The wager system is the only combat element that didn't click for me. Giving the player health back by simply sacrificing meter energy is a cheap way to keep a fight going. Computer foes annoyingly use it right before a final blow can be dealt, even if the player still has two full health meters. The wagers also take a fair amount of time to unfold. With super attacks already freezing the action, some of my matches concluded with me watching the action more than I had a hand in it.
NetherRealm always includes a wealth of content in each of its games, and Injustice is no different, offering four lengthy modes each consisting of unique challenges and rewards. Story mode serves as a great introduction to Injustice's crazed combat. The opening moment shared by Superman and Joker made me think the plot would be as cerebral and dark as a David S. Goyer and Christopher Nolan Batman treatment, but most of the events that happens after it are excuses to get heroes and villains to fight. The reasons are pretty cheesy, but it plays out like an ultraviolent version of DC's famed Crisis on Infinite Earths comic book series. I enjoyed the bevy of comic references, and found some of the banter between specific characters entertaining.
The story bleeds over into Battle mode, offering a different “what if?” ending for each of the 20 characters at the conclusion of a classically designed ladder of eight foes. Battle mode showcases plenty of depth with 24 different ladders, all offering different challenges and difficulties, though the character endings are oddly only obtained through the “Classic Battle” ladder.
The third mode, S.T.A.R. Labs, hooked me the most. This is where NetherRealm has the most fun with all of the heroes and villains. S.T.A.R. Labs offers 240 challenges (10 for each character) that balance intense character-specific showdowns with absolute absurdity. For every regular versus battle, you have unique opportunities to play as Catwoman’s cat, Isis; to see if Flash can beat Superman in a race around the planet 200 times; and to smash through asteroids in a side-scrolling shooter sequence with Shazam.
Each challenge consists of three different objectives. At the end, stars are handed out for each objective met. Stars unlock new challenges. You need to work if you want to unlock everything this mode offers, but you also need to complete difficult goals with characters whose play style you may not enjoy. The difficulty tied to many of these challenges is brutal. I’m also not a fan of all the challenges for each character being lumped together; if Wonder Woman is your favorite character, you won’t be able to reach her challenges until you obtain 319 stars.
Every match fought generates experience and the chance to rank up and unlock new hero images, icons, and banners for an online profile.
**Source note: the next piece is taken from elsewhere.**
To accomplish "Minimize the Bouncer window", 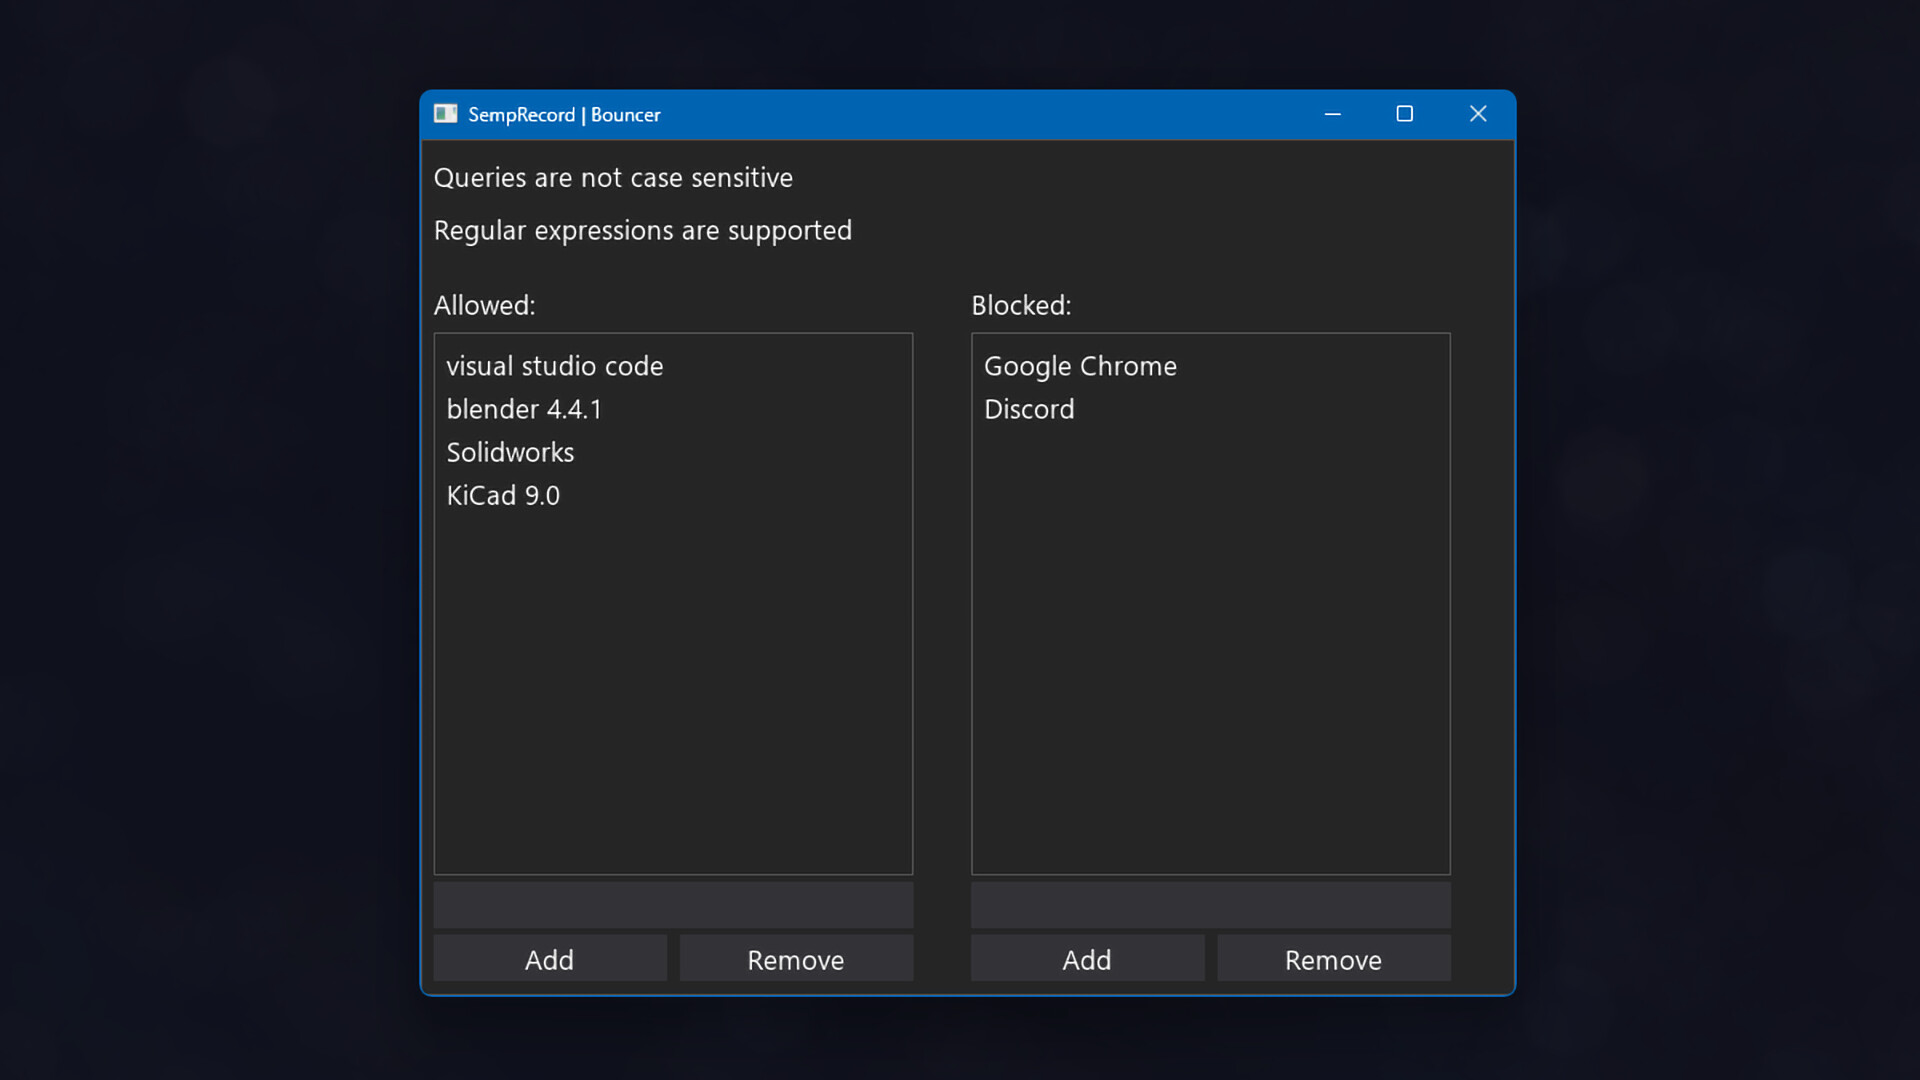I will click(x=1332, y=114).
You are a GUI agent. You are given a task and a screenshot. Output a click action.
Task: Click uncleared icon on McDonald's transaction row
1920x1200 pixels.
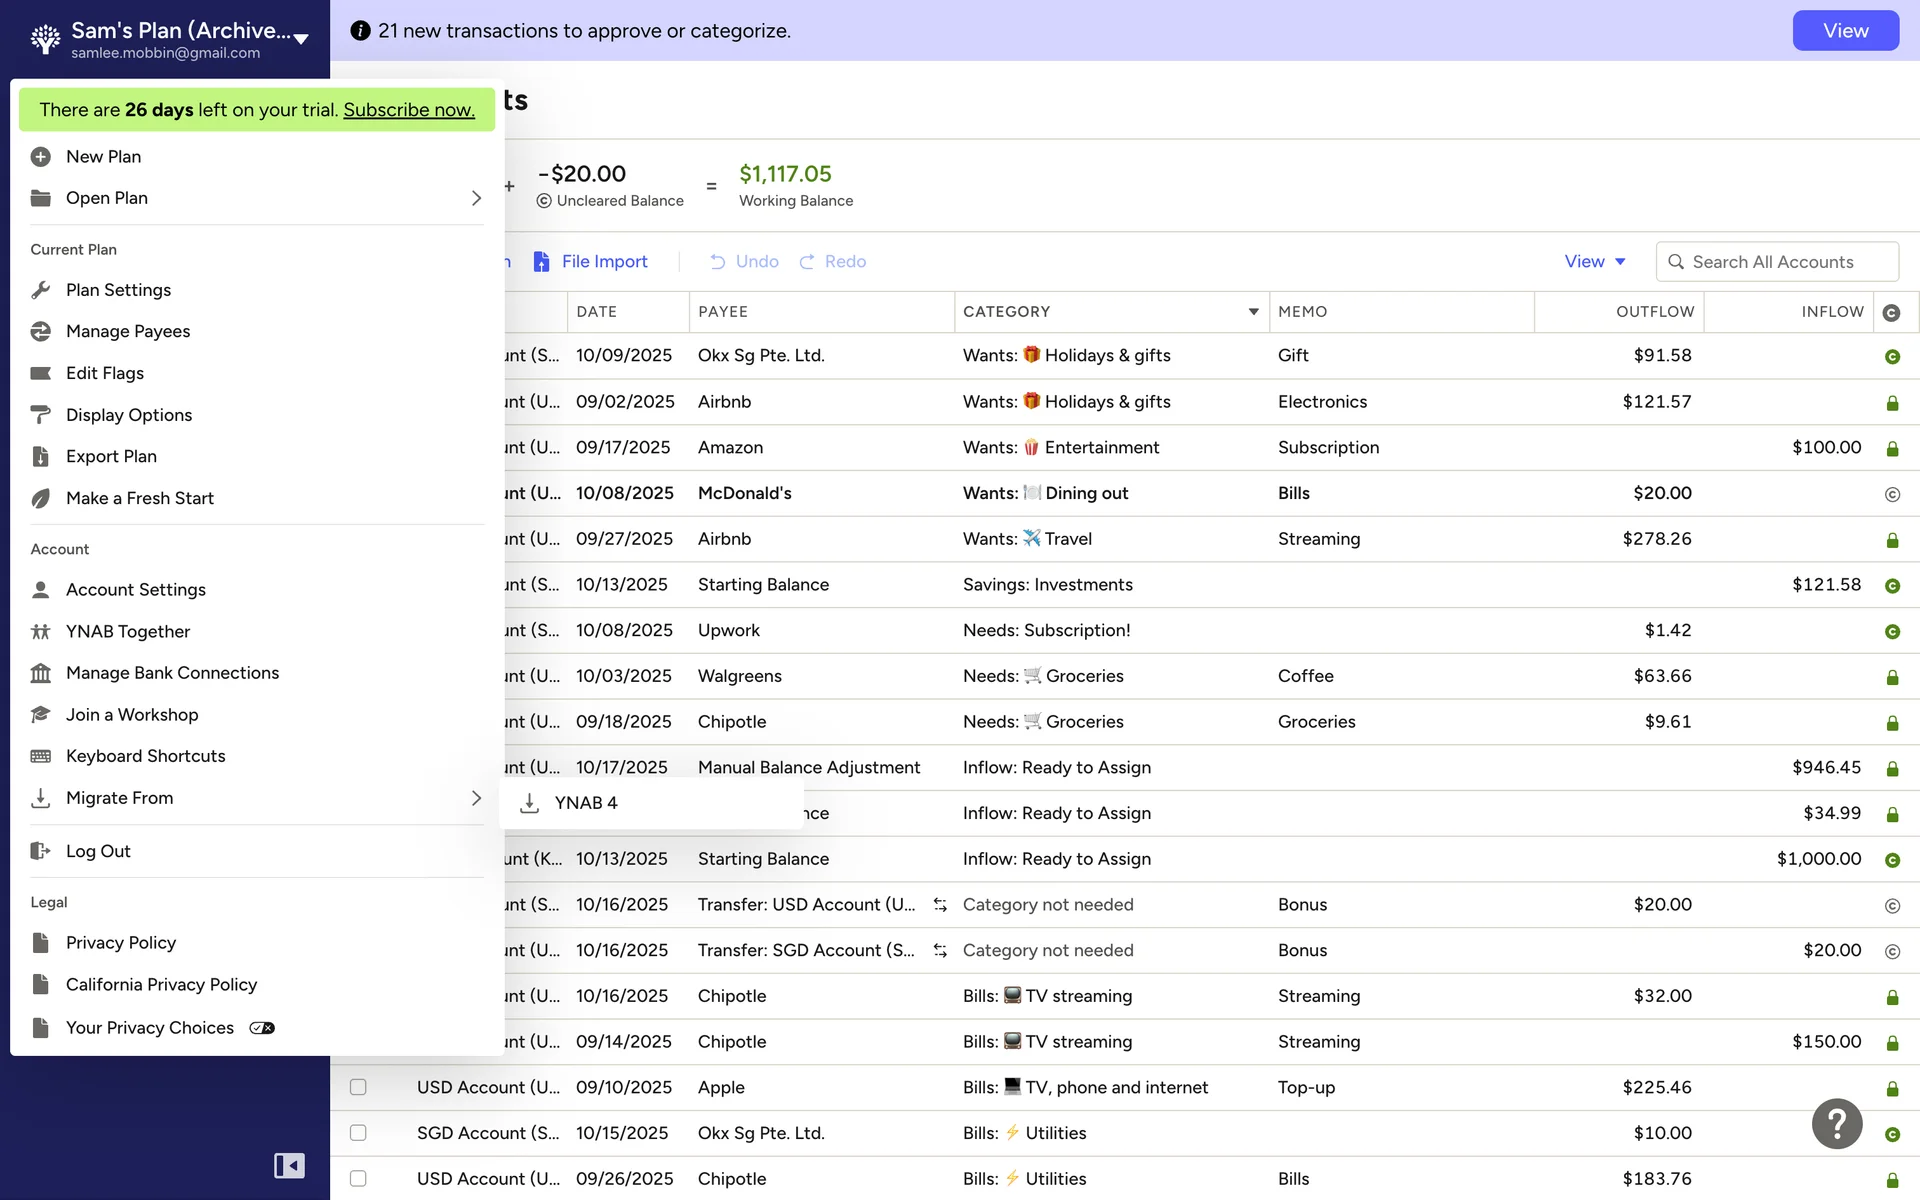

Online multiplayer is handled exceptionally well. The daily challenges are fantastic, and the ability to create personal rooms can keep a group of friends together. I ran into a bit of lag in several matches, but the game was quick to recognize the problem and terminated the bouts.
NetherRealm clearly had a blast creating Injustice. The team’s appreciation of the DC universe blends nicely with their well-worn Mortal Kombat formula to create an experience that is a success on both fighting and comic book levels.